Sep, 2023

DifAttack: 通过分离的特征空间进行高效查询的黑盒攻击

TL;DR本研究致力于探索高攻击成功率(Attack Success Rate,ASR)和良好通用性的高效评分型黑盒对抗攻击。我们设计了一种基于解耦特征空间的新型攻击方法,称为 DifAttack,它与现有的在整个特征空间进行操作的方法有显著不同。具体而言,DifAttack 将图像的潜在特征解耦为对抗特征和视觉特征,前者主导图像的对抗能力,而后者主要决定其视觉外观。我们通过使用从可用的替代模型通过白盒攻击方法生成的对抗实例来训练一个自编码器进行解耦。最终,DifAttack 通过根据受害模型的查询反馈迭代优化对抗特征,从而生成成功的对抗实例,同时保持视觉特征不变。
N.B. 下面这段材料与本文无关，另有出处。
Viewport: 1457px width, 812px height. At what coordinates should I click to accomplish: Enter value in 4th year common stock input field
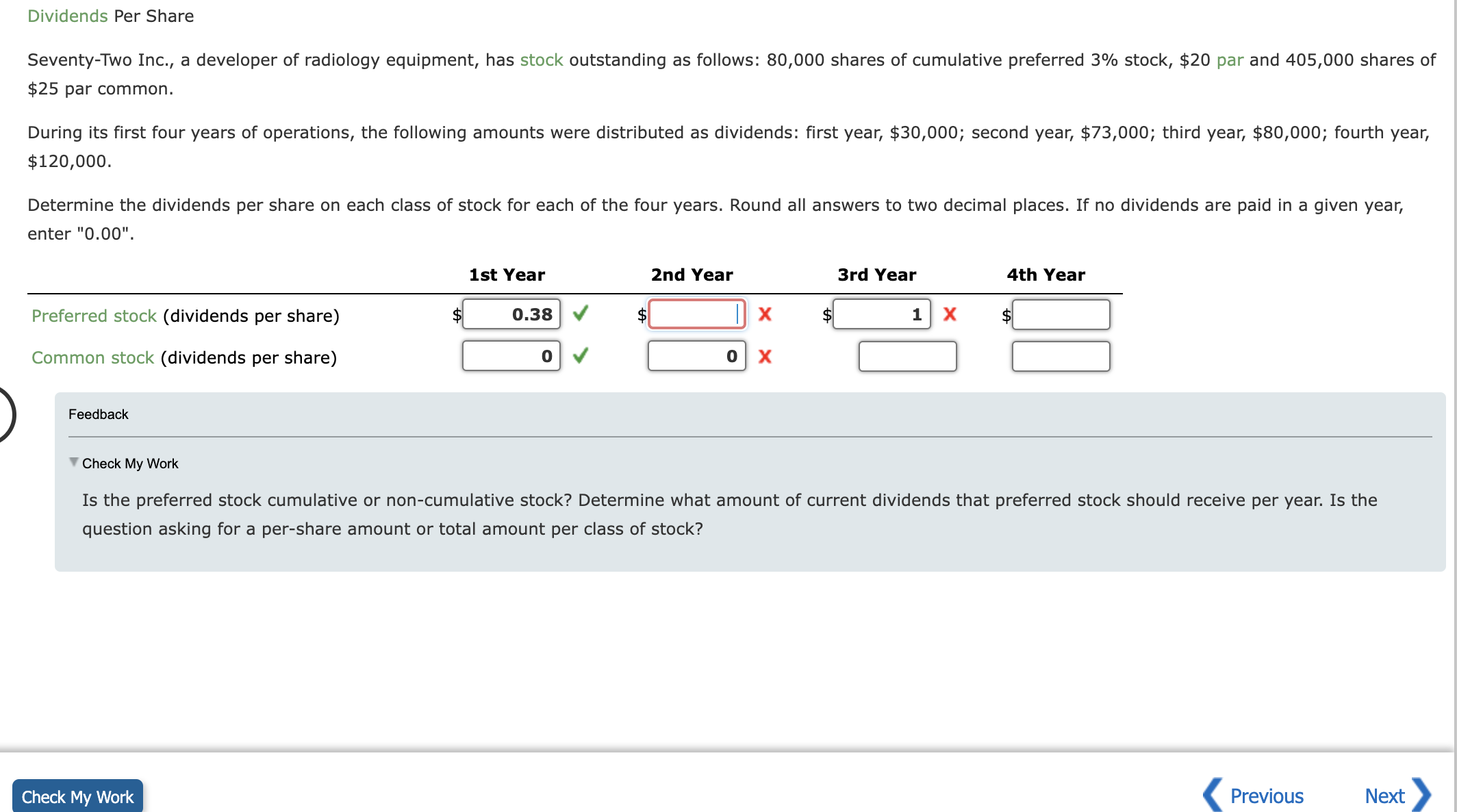click(1062, 357)
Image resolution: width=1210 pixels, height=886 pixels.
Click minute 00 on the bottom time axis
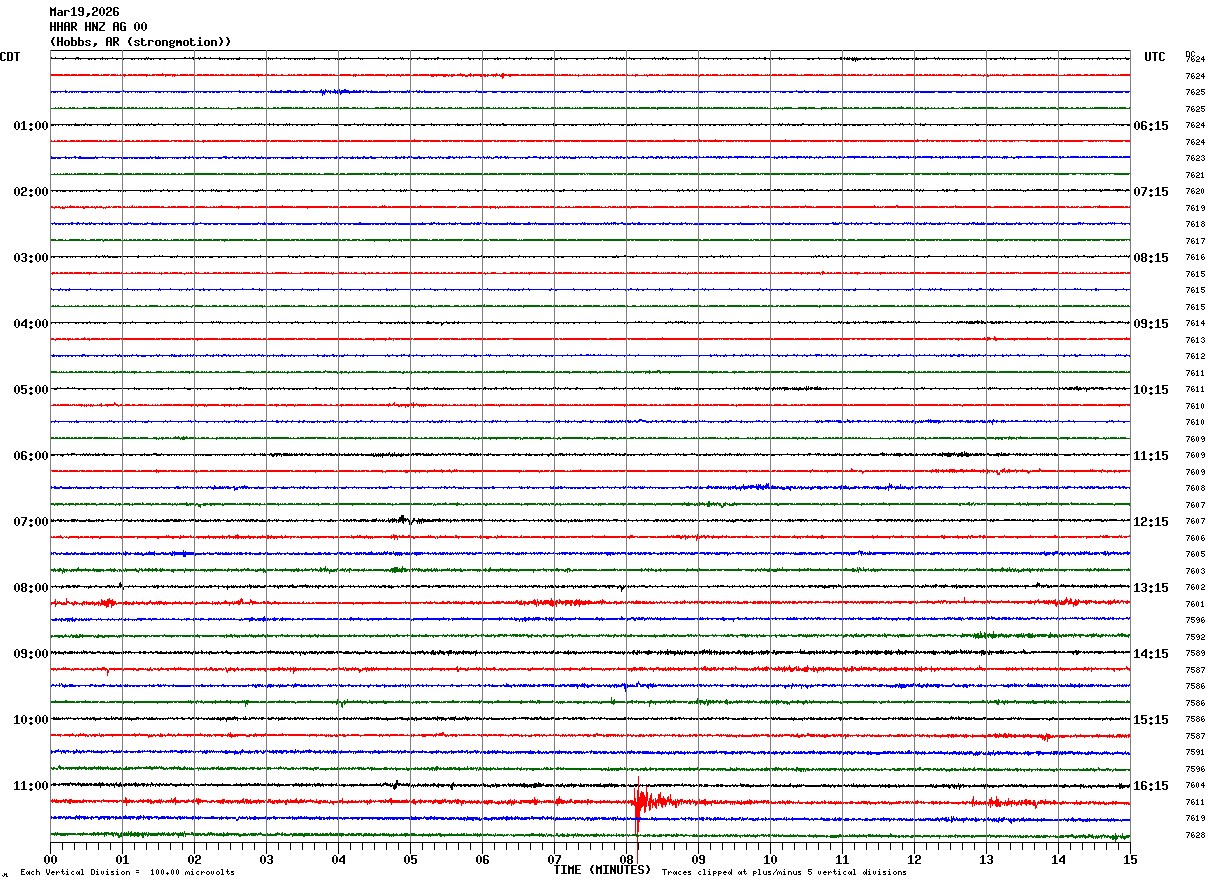(x=51, y=859)
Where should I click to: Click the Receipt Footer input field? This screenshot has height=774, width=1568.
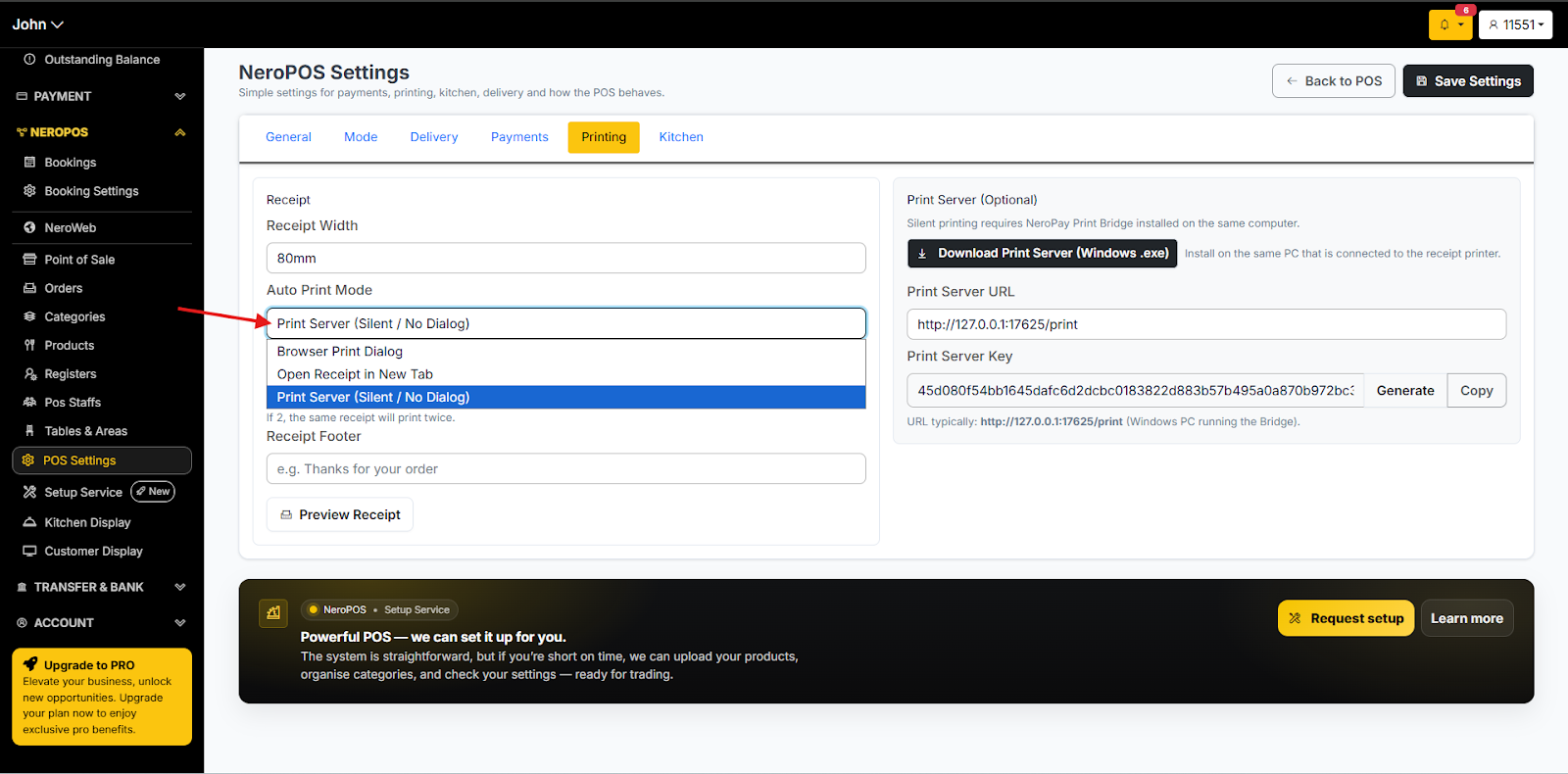point(565,469)
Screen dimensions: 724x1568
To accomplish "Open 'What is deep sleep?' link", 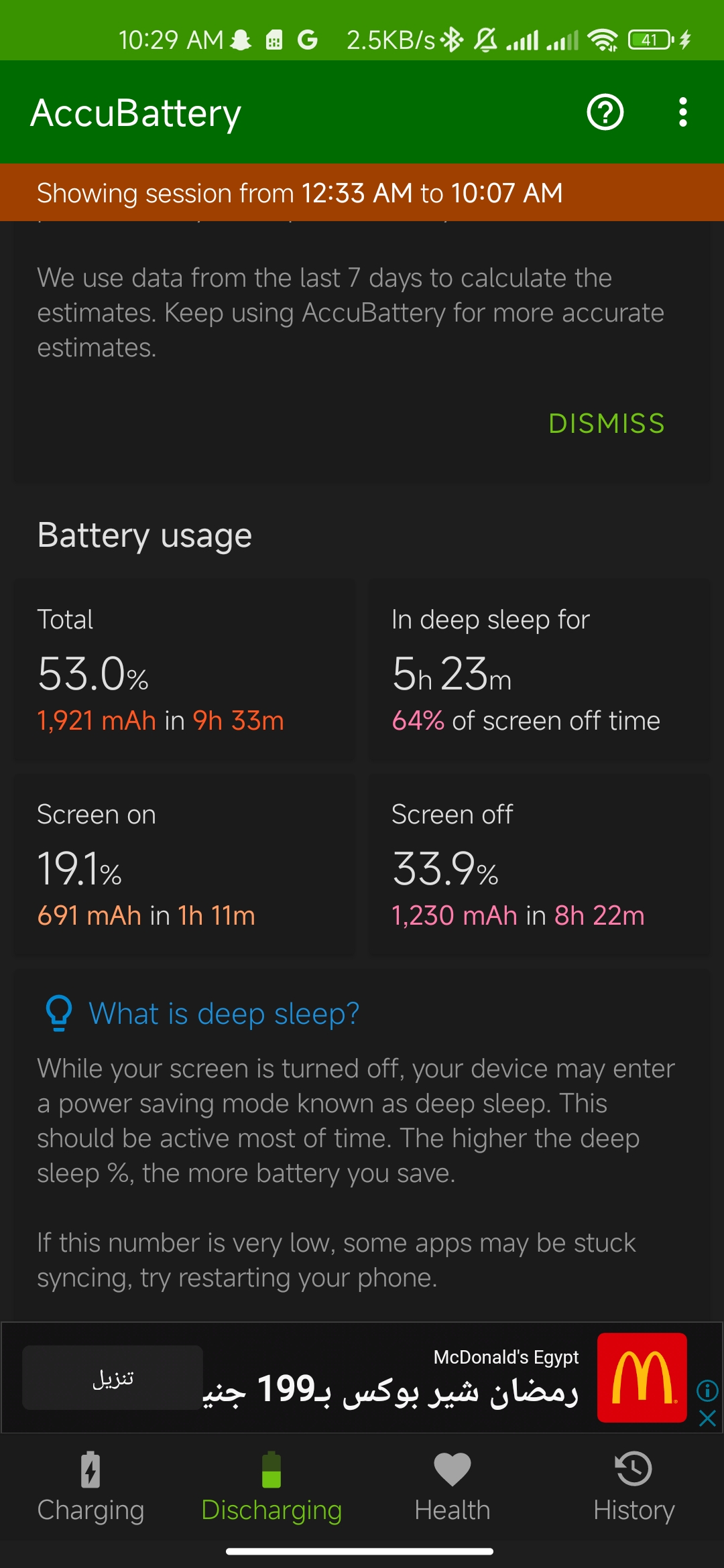I will (x=225, y=1013).
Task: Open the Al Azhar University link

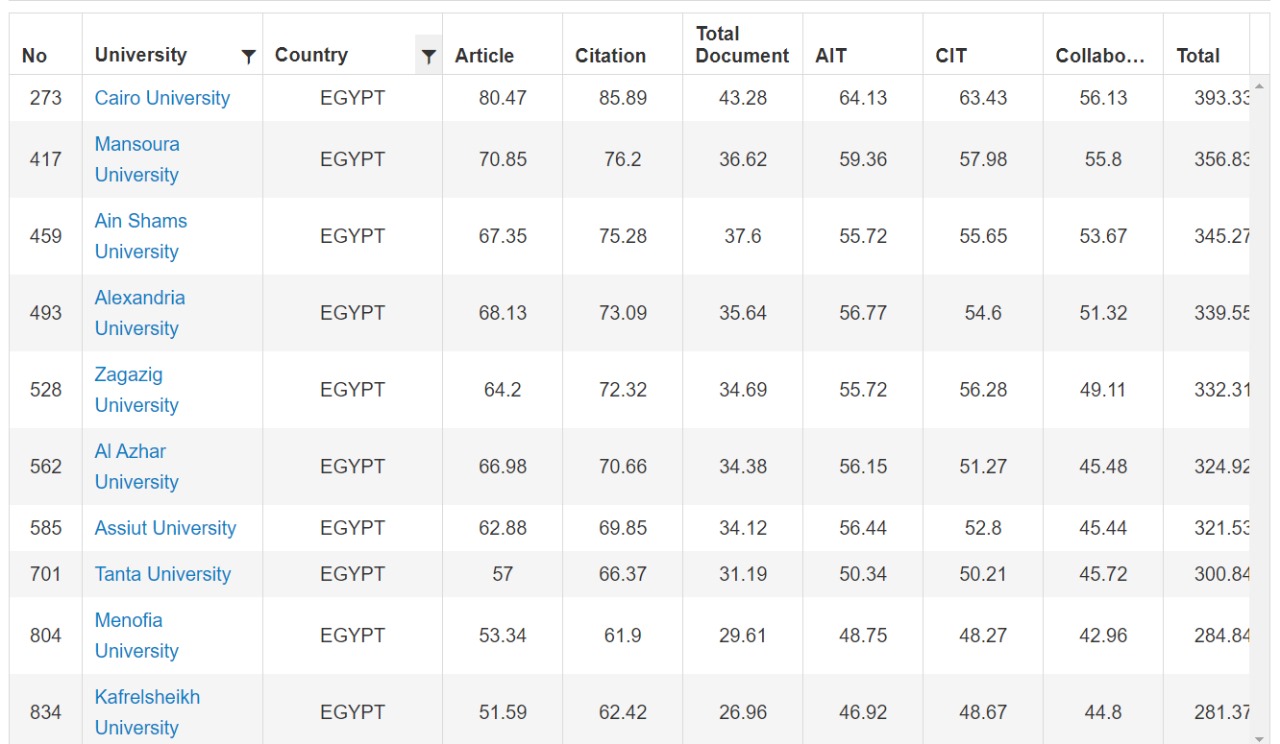Action: pos(136,467)
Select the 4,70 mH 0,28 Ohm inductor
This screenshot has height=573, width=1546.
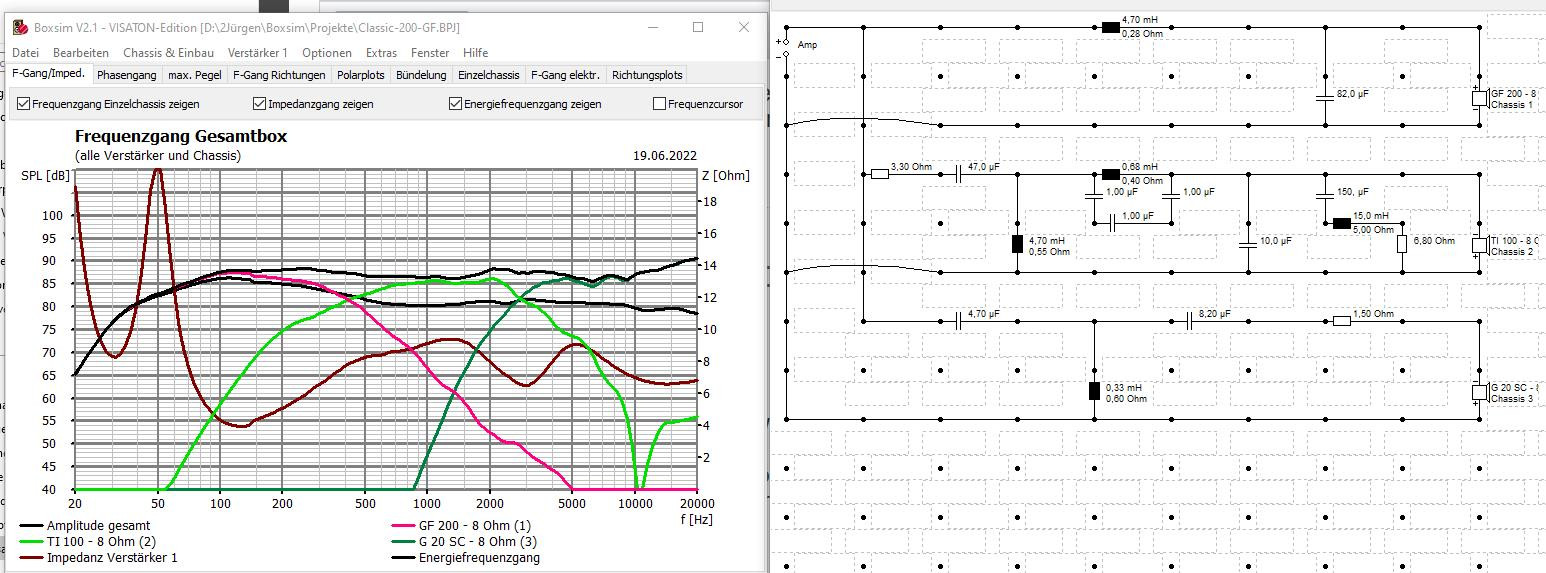pos(1110,27)
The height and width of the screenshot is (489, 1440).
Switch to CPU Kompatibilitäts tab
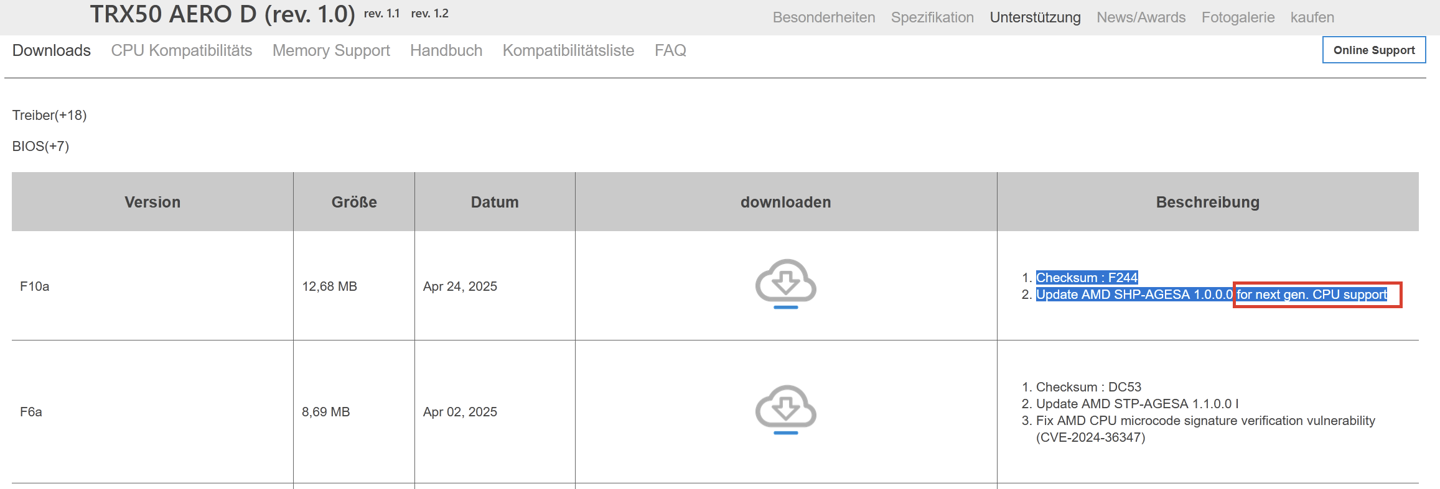(181, 51)
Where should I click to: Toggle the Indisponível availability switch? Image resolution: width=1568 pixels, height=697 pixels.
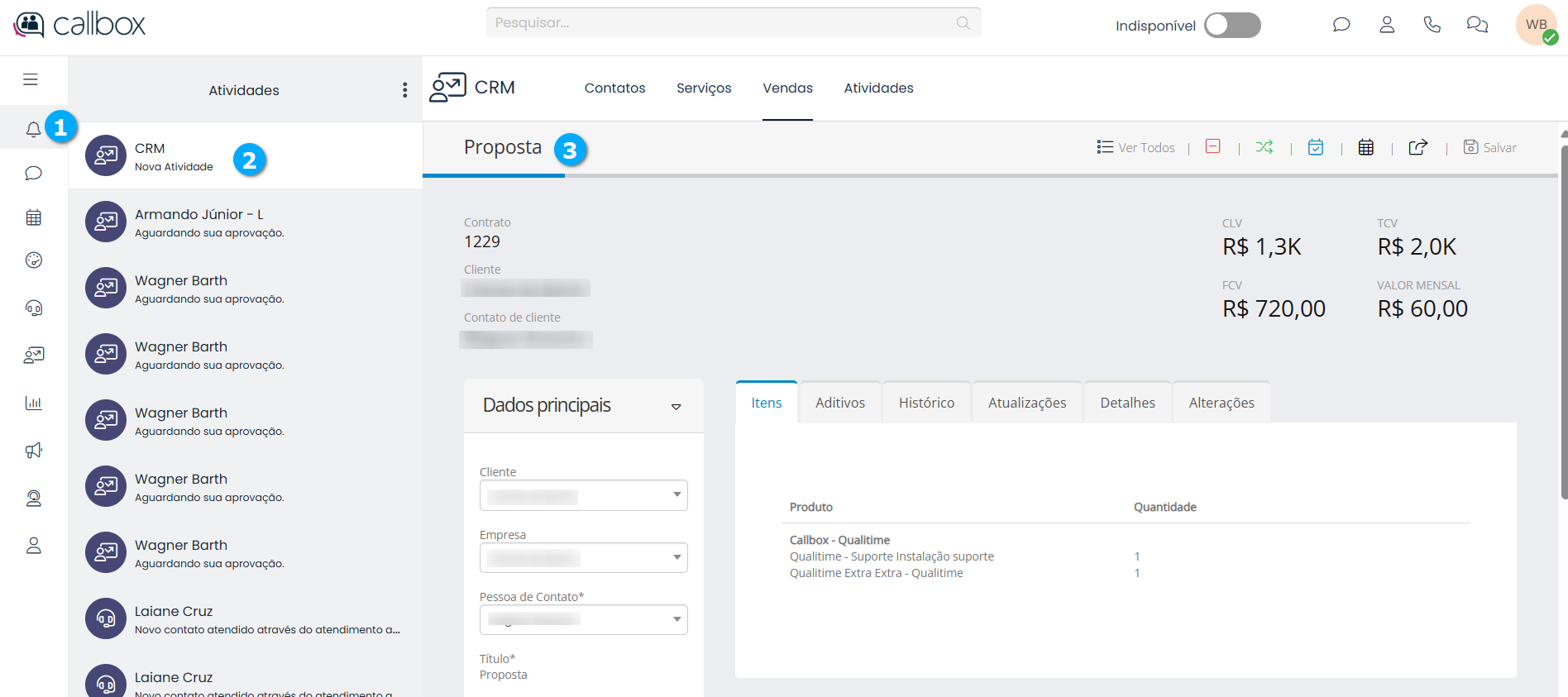[x=1231, y=26]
此外,在针对黑盒模型进行对抗实例优化时,由于避免使用替代模型的梯度信息,我们提出的 DifAttack 在开放场景(受害模型的训练数据集未知)中固有地具有更好的攻击能力。大量实验结果表明,我们的方法在 ASR 和查询效率上取得了显著的改进,尤其在有目标攻击和开放场景中。